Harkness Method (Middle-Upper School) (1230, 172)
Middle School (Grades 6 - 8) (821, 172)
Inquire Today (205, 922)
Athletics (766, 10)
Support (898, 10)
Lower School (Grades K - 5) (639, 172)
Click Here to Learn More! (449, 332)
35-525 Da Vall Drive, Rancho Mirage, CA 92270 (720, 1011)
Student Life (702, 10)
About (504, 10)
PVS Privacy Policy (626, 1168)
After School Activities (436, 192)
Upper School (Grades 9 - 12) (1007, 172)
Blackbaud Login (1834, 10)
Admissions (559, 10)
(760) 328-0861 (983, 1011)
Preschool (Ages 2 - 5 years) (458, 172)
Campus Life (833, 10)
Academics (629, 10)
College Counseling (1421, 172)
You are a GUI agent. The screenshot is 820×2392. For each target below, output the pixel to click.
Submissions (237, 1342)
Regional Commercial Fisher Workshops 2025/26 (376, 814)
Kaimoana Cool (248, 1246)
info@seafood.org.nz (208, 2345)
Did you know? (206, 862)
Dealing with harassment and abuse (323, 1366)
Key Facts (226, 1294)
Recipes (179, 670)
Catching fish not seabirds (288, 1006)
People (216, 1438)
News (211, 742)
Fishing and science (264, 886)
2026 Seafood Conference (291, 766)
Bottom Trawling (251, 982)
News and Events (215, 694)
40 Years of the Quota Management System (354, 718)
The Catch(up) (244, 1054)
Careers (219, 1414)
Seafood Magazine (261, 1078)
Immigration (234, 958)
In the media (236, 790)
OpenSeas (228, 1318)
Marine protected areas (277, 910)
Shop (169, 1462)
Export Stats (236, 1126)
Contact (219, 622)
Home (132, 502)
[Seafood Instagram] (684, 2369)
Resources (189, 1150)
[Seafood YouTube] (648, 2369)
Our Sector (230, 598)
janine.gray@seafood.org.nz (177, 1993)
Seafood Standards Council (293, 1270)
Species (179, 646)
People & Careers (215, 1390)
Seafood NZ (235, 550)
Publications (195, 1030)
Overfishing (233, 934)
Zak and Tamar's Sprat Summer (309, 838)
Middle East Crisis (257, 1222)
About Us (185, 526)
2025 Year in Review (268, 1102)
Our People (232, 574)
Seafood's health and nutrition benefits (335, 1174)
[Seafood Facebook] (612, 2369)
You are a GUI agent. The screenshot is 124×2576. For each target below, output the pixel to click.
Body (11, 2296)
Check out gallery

Exercise goal: Everything from the line with "News and Events (215, 694)" through the last line of the data above, please return word for word, and no other line.

Written solution:
News and Events (215, 694)
40 Years of the Quota Management System (354, 718)
The Catch(up) (244, 1054)
Careers (219, 1414)
Seafood Magazine (261, 1078)
Immigration (234, 958)
In the media (236, 790)
OpenSeas (228, 1318)
Marine protected areas (277, 910)
Shop (169, 1462)
Export Stats (236, 1126)
Contact (219, 622)
Home (132, 502)
[Seafood Instagram] (684, 2369)
Resources (189, 1150)
[Seafood YouTube] (648, 2369)
Our Sector (230, 598)
janine.gray@seafood.org.nz (177, 1993)
Seafood Standards Council (293, 1270)
Species (179, 646)
People & Careers (215, 1390)
Seafood NZ (235, 550)
Publications (195, 1030)
Overfishing (233, 934)
Zak and Tamar's Sprat Summer (309, 838)
Middle East Crisis (257, 1222)
About Us (185, 526)
2025 Year in Review (268, 1102)
Our People (232, 574)
Seafood's health and nutrition benefits (335, 1174)
[Seafood Facebook] (612, 2369)
You are a GUI agent. The screenshot is 124×2576. For each target below, output the pixel to click.
Body (11, 2296)
Check out gallery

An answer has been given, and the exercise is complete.